Robert Love, Preemptible Kernel Maintainer Interviewed

Re:Why do we need so many different kernels? by Cyph · 2002-01-18 06:37 · Score: 3, Informative

I do believe that what Love is working on is in fact a patch, and not a fork.

Re:Why do we need so many different kernels? by Nothinman · 2002-01-18 06:38 · Score: 2, Informative

Love doesn't maintain a complete seperate kernel tree, just a patch that applies to the main Linus tree.

Re:Why do we need so many different kernels? by jonbelson · 2002-01-18 06:50 · Score: 3, Informative

>the Linux operating system will soon end up like
>*BSD, with several mutually incompatible,
> infighting factions. We can't let this happen.

Where on Earth did you get this nonsense from? There are three open-source BSDs, each with a different focus. Admittedly a few OpenBSD and NetBSD developers aren't the best of chums, but most of the developers are happy to share code between projects (eg. dirhash, smp, usb etc)

--Jon

Re:At the moment, yes by Nothinman · 2002-01-18 06:52 · Score: 3, Informative

If you read the interview you would have seen: "Linus said at ALS this year he was interested in the preempt-kernel patch. That doesn't mean anything to me until we are in, though, but it is a good sign."

And right now Linus hasn't let this and several other patches into 2.5 officially becaues he's focusing on the bio changes and it's much harder to debug if you have multiple subsystem changes going on at once. And Linus also has shown interest in Ingo's new O(1) scheduler, which the preempt patches have only recently become compatible with.

this one gets my vote by spongman · 2002-01-18 07:01 · Score: 4, Informative

I've been running this patch since the early -ac days on a machine that doubles as a development desktop and a medium-load server and I've had absolutely no problems. I don't have any numbers but X/Gnome seems much more responsive even when other procs are busy. I see no reason why this isn't in the main tree, especially since it's a kbuild-time option.

a quick nice -n -5 /usr/bin/X11/X helps, too.

Re:Kernel Maintainer by cduffy · 2002-01-18 07:28 · Score: 3, Informative

There are only so many developers, what happens if you run out?

If the supply of Linux kernel developers runs out (as unlikely as that seems), then kernel developers get hired away from different kernels.

Seriously... there are folks who, for commercial reasons, need a lot of this work to be done; and a developer with real-time experience from a different UNIX kernel can familiarize with Linux within a reasonable amount of time.

For instance, quite a few of the folks MontaVista has hired to do kernel work come not from a Linux background but from working on other Unices -- one fellow we hired to work on preemptability originally did the same variety of thing for IRIX, IIRC.

Re:MS Windows? by gmack · 2002-01-18 07:42 · Score: 2, Informative

I think some parts of NT are and some parts of not.. windows 9.x/me are definatly not to prove this just watch your whole system slow to a crawl while writing to the floppy drive.

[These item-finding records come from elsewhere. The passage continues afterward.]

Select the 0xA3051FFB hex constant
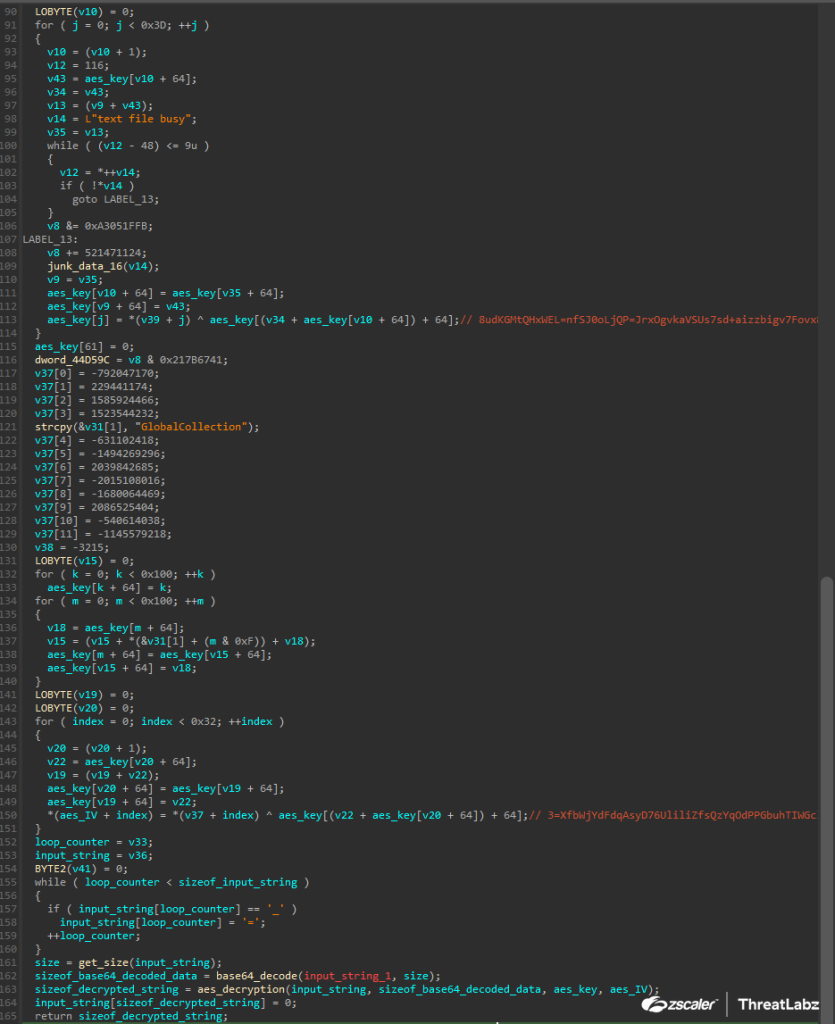This screenshot has width=835, height=1024. (104, 225)
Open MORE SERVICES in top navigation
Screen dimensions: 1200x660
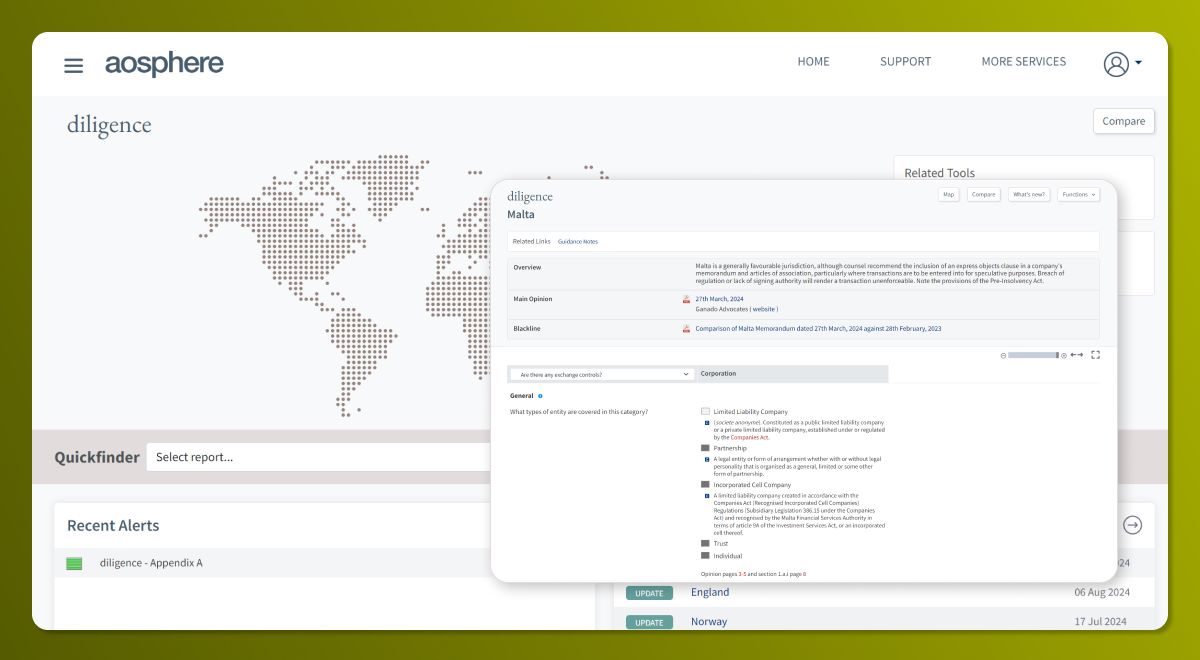(1023, 62)
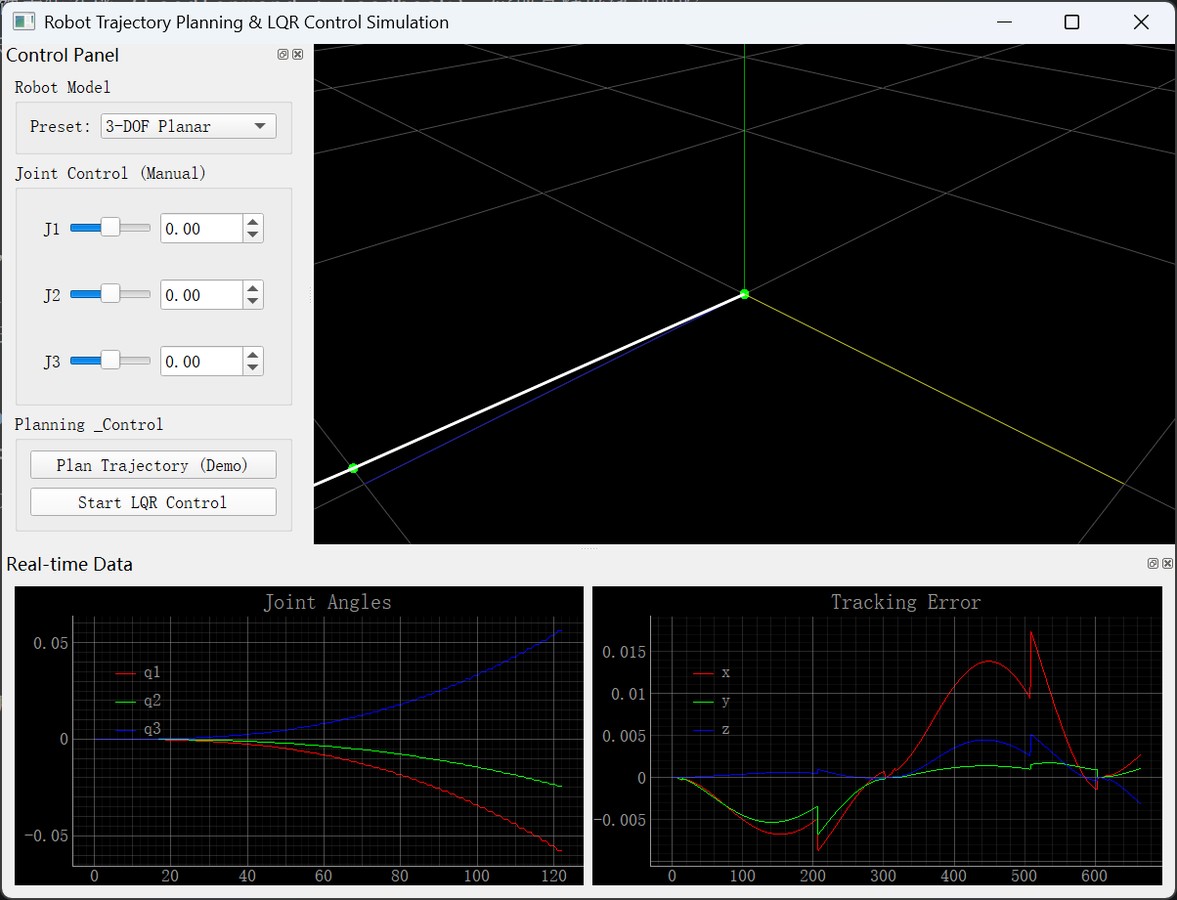Close the Control Panel dock
This screenshot has width=1177, height=900.
coord(297,55)
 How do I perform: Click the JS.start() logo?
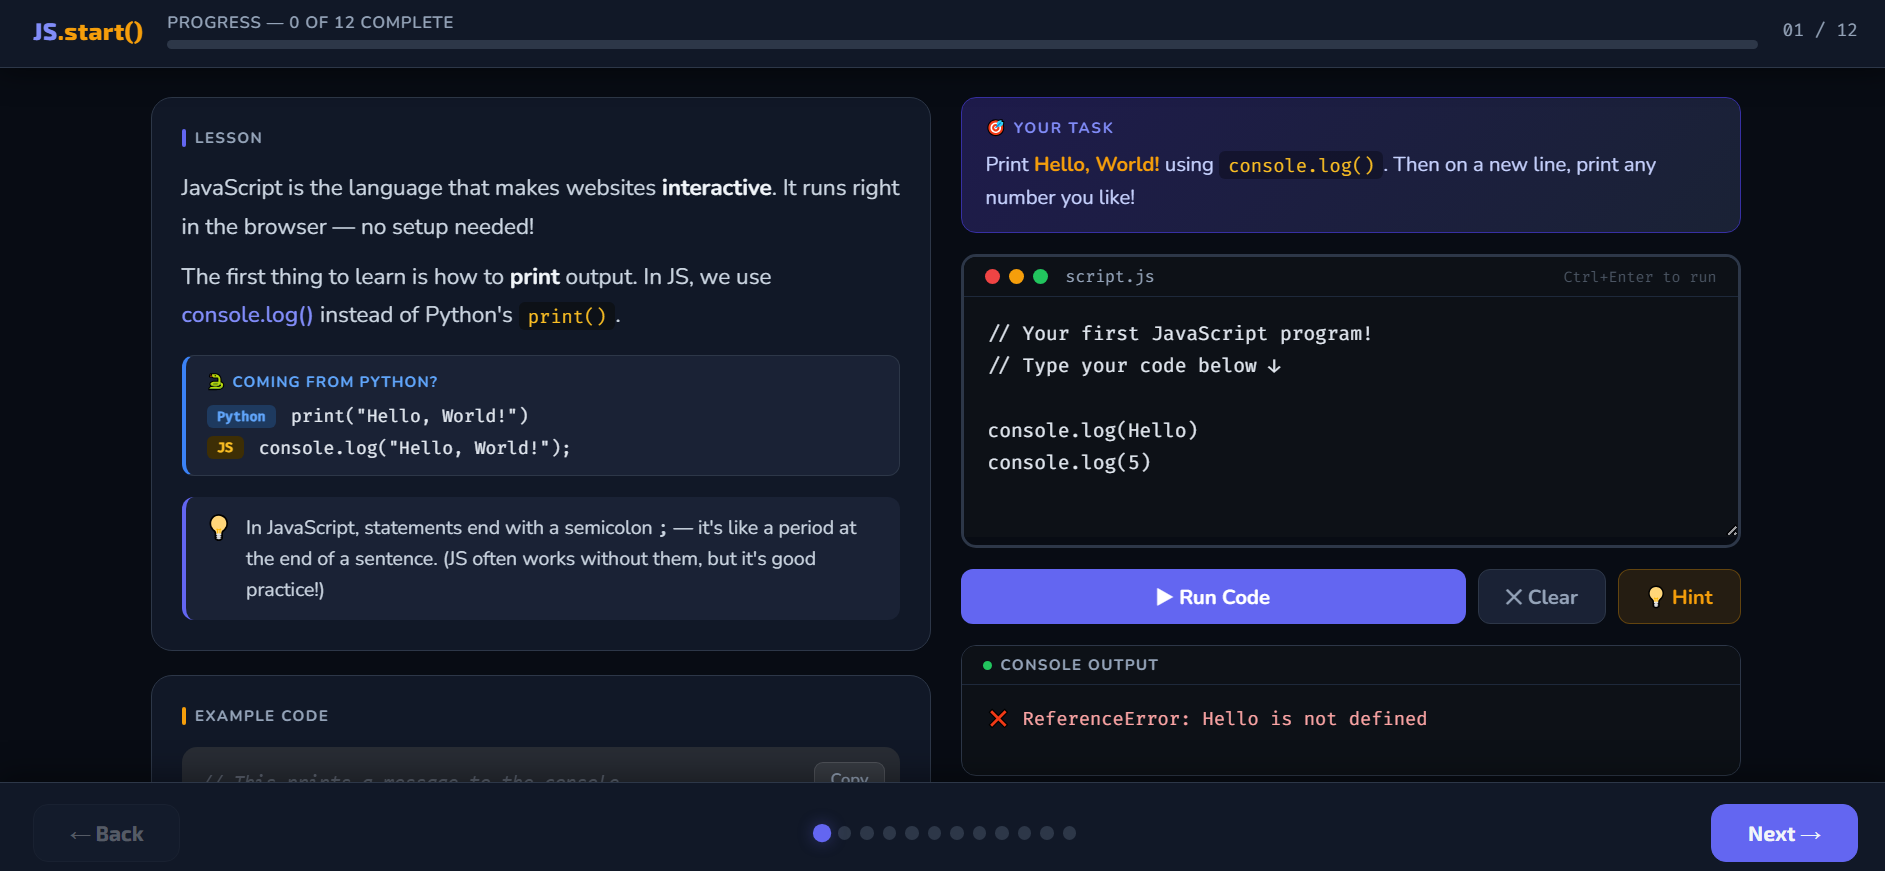88,32
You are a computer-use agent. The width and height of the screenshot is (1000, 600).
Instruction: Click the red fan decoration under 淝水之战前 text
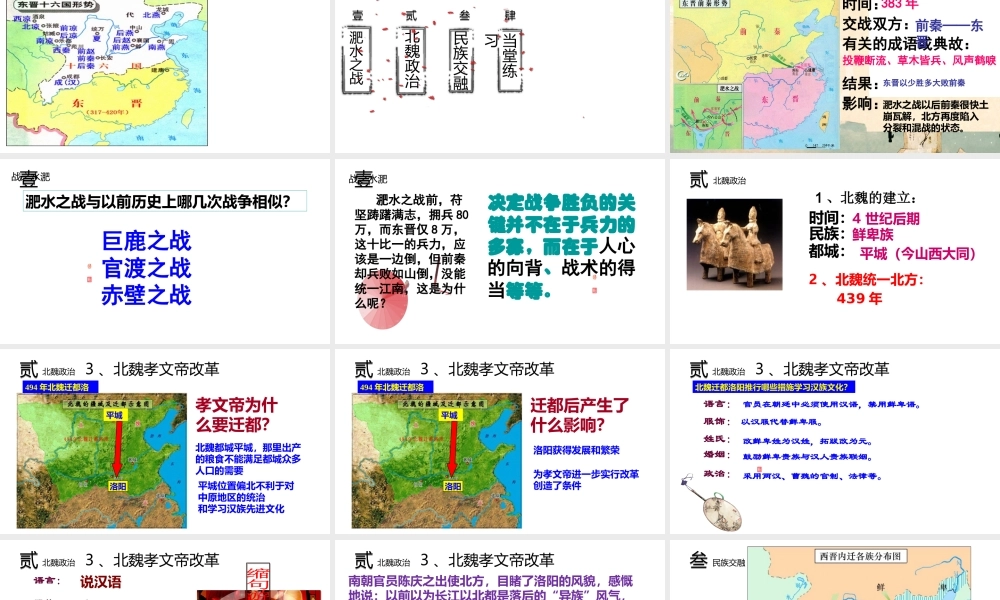click(384, 310)
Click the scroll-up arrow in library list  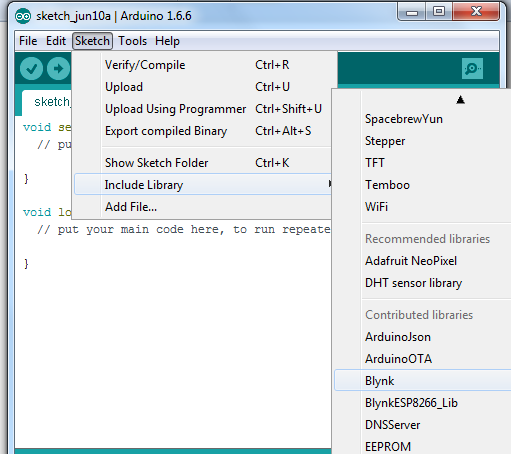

I don't think even with this the kernel will be good enough for some forms of real time process control. Real Time process control needs guarunteed sub millisecond response times and everything else including overall throughout is sacrificed for the cause.

It will however make the UI a tad more responsive and make it harder for things like web browser loading to make the mp3 player skip.

Re:MS Windows? by psavo · 2002-01-18 07:46 · Score: 2, Informative

Is the MS windows kernel preemptible? Does anyone know or is it top-secret?

AFAIK, it is not. I know that in Windows minimum latency is about 10ms, same as in default Linux kernel.

If a kernel is preemptible, can it be used for real time process control?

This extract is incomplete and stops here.